The Central Bureau of Investigation (CBI) has started a preliminary inquiry against Cambridge Analytica, which has been suspected of harvesting and breaching the data of millions of Indians without their consent, reports Mint. The CBI will try to find out whether Cambridge Analytica, via Facebook, received data from Global Science Research, another UK based data analysis company, illegally and if it was harvested and misused. GSR had created an app to be used on Facebook which would harvest data which was then provided to Cambridge Analytica.

Earlier this year, Facebook told the Indian government that about 562,455 Indians may have been “potentially affected” in the Cambridge Analytica case. The Trump-linked firm had then said that they have no Facebook data on India’s 200 million Facebook users.

In a reply to a Lok Sabha question (pdf), Minister of Electronics and IT, RS Prasad said that in a second notice, Facebook informed the government that Cambridge Analytica had violated Facebook’s policy. “Cambridge Analytica have not responded to the second notice. Since the reply given by Cambridge Analytica was not adequately convincing, and that there was divergence in the replies given by Facebook & Cambridge Analytica, Central Bureau of Investigation (CBI) has been asked to investigate this matter with regard to possible misuse by Cambridge Analytica.” said the minister.

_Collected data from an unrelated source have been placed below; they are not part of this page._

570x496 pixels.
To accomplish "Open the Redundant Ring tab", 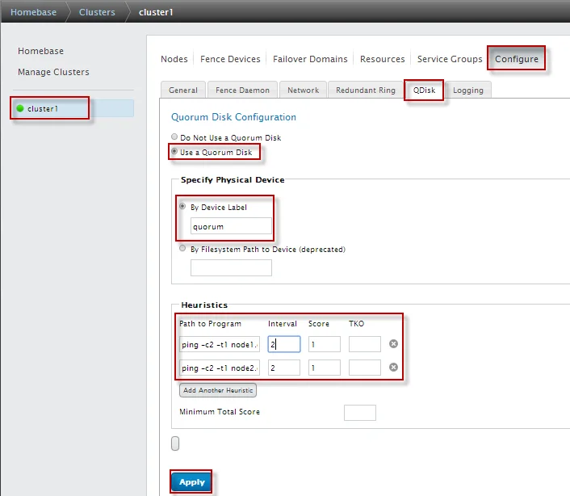I will (365, 90).
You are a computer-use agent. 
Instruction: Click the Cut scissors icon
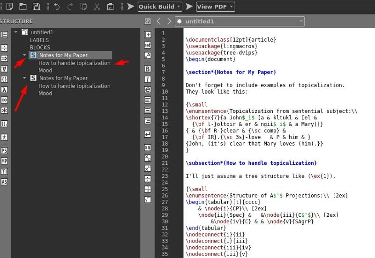pyautogui.click(x=97, y=7)
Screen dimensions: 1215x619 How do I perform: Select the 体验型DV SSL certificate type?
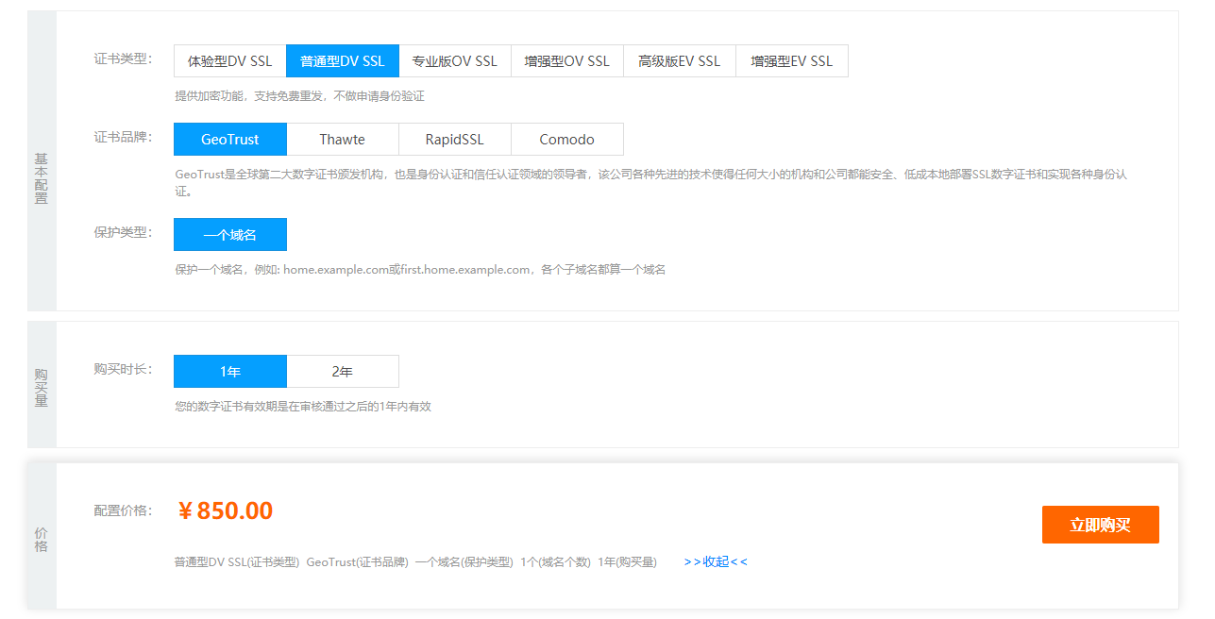(x=229, y=61)

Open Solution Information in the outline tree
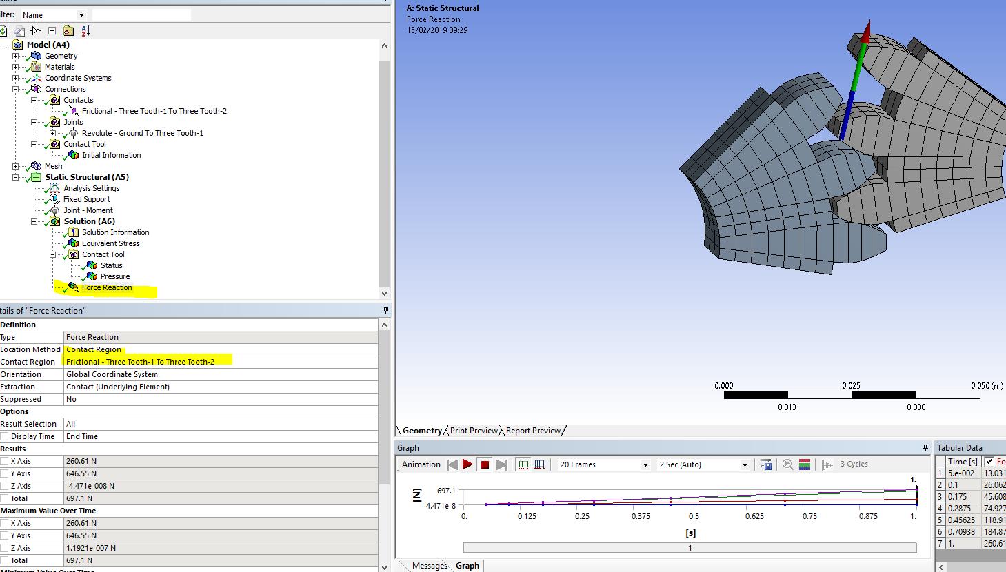(x=114, y=232)
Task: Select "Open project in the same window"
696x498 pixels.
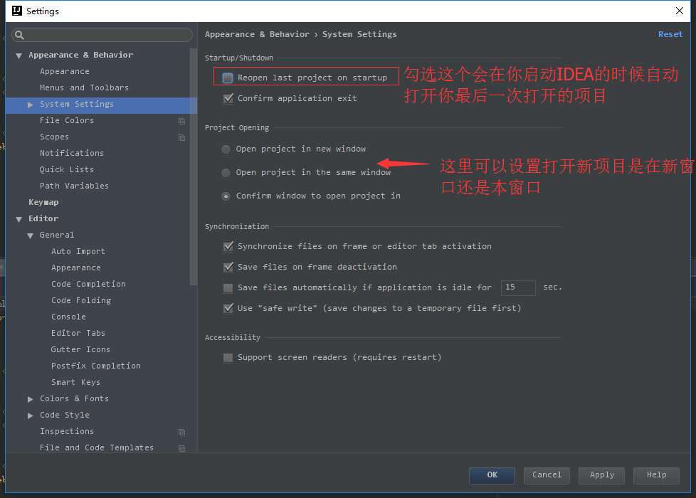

The India government has served notices to both Cambridge Analytica and Facebook after the social media giant revealed that Indians may have been exposed to the breach. Facebook has been served three notices by the centre as of now, and the last one sought an explanation over reports of the company’s data sharing partnerships with phone manufacturers.

In a response to the center, Facebook said that 61 companies got extended access to user data and, in some cases, their friends’ data. These firms had access to this information even if users’ friends had strict privacy settings. The firms which got an extra six months to comply included Snap (which owns Snapchat), Spotify, Hootsuite, Uber as well as American streaming app Saavn, which recently got acquired by Reliance Jio.

Whistleblower’s revelations on Cambridge Analytica’s India activities

Christopher Wylie, the former Cambridge Analytica employee who unveiled the consulting firm’s misuse of Facebook data, said that the firm had worked extensively in India and the current principal opposition party, Congress had been one of its clients. Wylie made this statement while deposing in front of a panel of British MPs.

Wylie said, “I believe their client was Congress, but I know that they’ve done all kinds of projects both regionally…I don’t remember a national project, I know regionally.”…“I mean India is so big, one state could be as big as Britain. But they do have offices there, they do have staff there. I believe I have some documentation on India which I can also provide to the committee,” he added.